Just like lance, really would it be too hard to give the suggested retail price?

1 year ago

I’m curious as to how they get the front support legs past the dually tubs as the jacks appear to be set-in from the edge of the camper which is 96 inches wide. I’ve owned several truck campers and I like them but even this biggie has no room for my wife’s clothes let alone her shoes.

Jonathan River
1 year ago
Reply to  Impavid

Front jacks swing out to accommodate the extra width of the dual rear wheels.

Roger Spalding
1 year ago

Boasting about how much inconvenience one can endure does not dissuade me from liking the 1172, or Lance for building it. The tank capacities are genuinely impressive.

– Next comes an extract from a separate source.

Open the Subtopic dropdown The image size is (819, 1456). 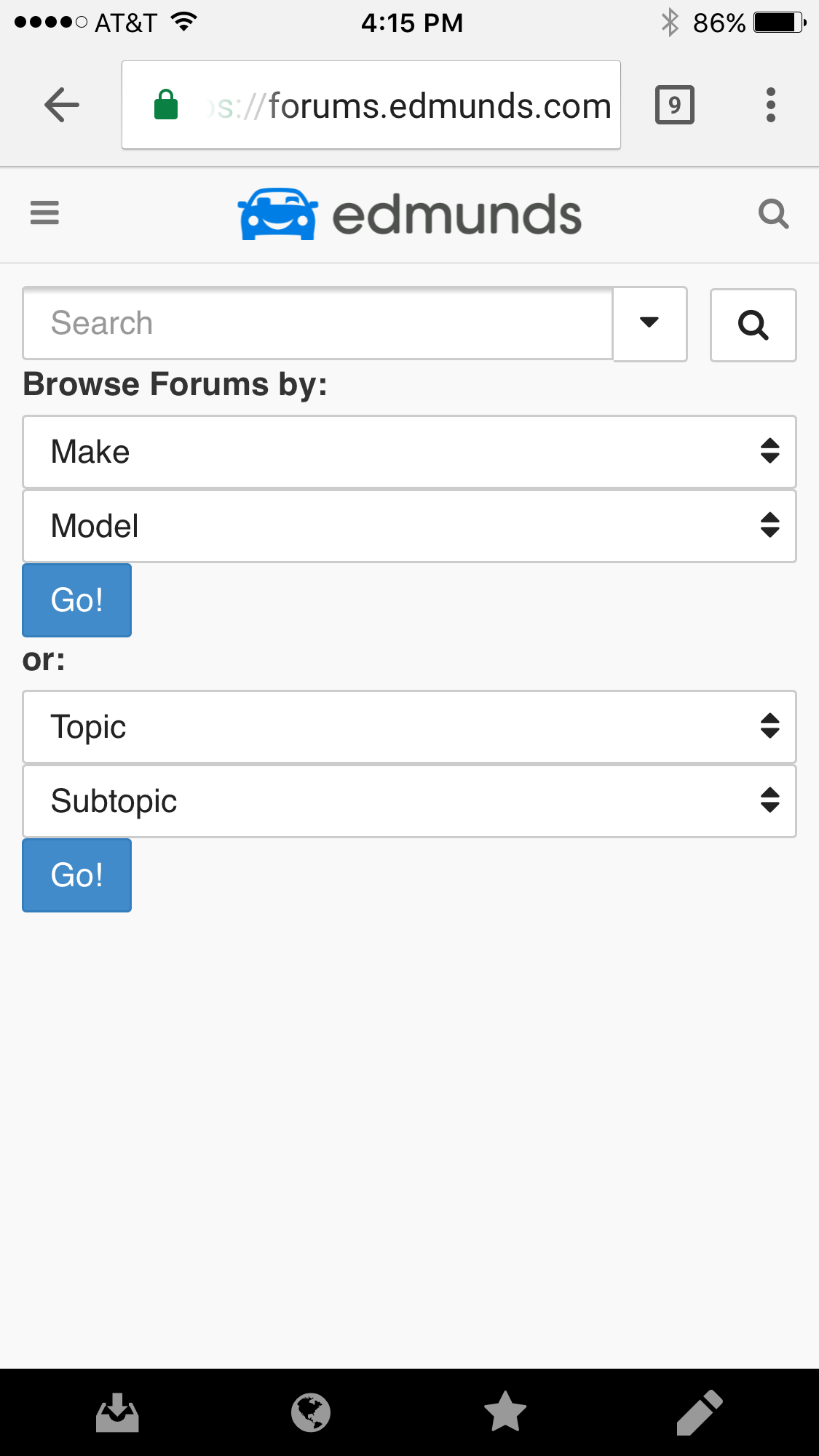(409, 801)
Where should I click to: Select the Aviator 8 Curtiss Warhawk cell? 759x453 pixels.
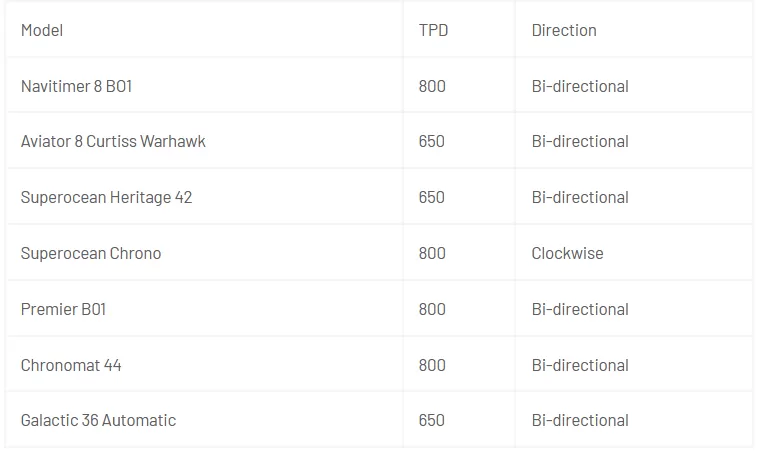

I could not count the number of towables or motorhomes which have smaller tanks than this TC. A three burner stove, an oven and a micro! Two slides! Of course, the the ne plus ultra is the dry bath. The A/C, solar panels, lithium batteries, 60 lbs. of propane and oem generator may be over the top for some, but I marvel at Lance’s ability to get these options into the rig. Put it all together and it’s likely pretty expensive. But, I’m now over 65, and it’s just my wife, our dog and me. I’ve sacrificed my whole life for others, and this TC is just what the doctor ordered. Maybe it won’t go down some barely visible rutted elk path deep in the bush, but it’s perfect for our trips to Alaska and Arizona. Wrap it up.

1 year ago
Reply to  Roger Spalding

Before you jump on that Lance, I’d suggest you do more research. Like check out the Host truck-campers. They’re even better. 3 slideouts, 3 solar systems offered,
a 2500 watt onboard Onan propane generator. and more.

1 year ago

Having owned two Rockwood trailers, I would replace Rockwood-Flagstaff with Northwood, which builds its own frames, on your list of quality RV manufacturers. We loved Lance “4-season” travel trailers when we were first trailer shopping, but the weight and price (ie., quality) were too big an obstacle at the time. The same was true for the well-insulated, 4-season Northwood trailers.

Scott Ellis
1 year ago

Lance may have a reputation for quality trailers, but in the TC world, its competition is not those mentioned but more likely Northern Lite, Bigfoot, and possibly Host. I type this from our camper parked off of a remote mountain road, one rough and narrow enough that you will get no motor home and few trailers here . . . and probably no 1172 or other giant TC. These monsters not only require a large truck (in many cases, even a one-ton dually will not have adequate payload for camper and junk), but their weight and long overhangs also severely limit what can be a major selling point of the TC–the ability to navigate quite primitive roads. Yes, you lose some space, but two of us and a dog do quite well in a non-slide 9.5-foot camper.

1 year ago
Reply to  Scott Ellis

How much freshwater does your tank hold. How much grey, and black can you hold. How much solar can you have. If you’re going to go to that much trouble going to places like you’re at. You should be able to stay more than a few days.

Thomas H Brewer
1 year ago

Thanks Tony, great review.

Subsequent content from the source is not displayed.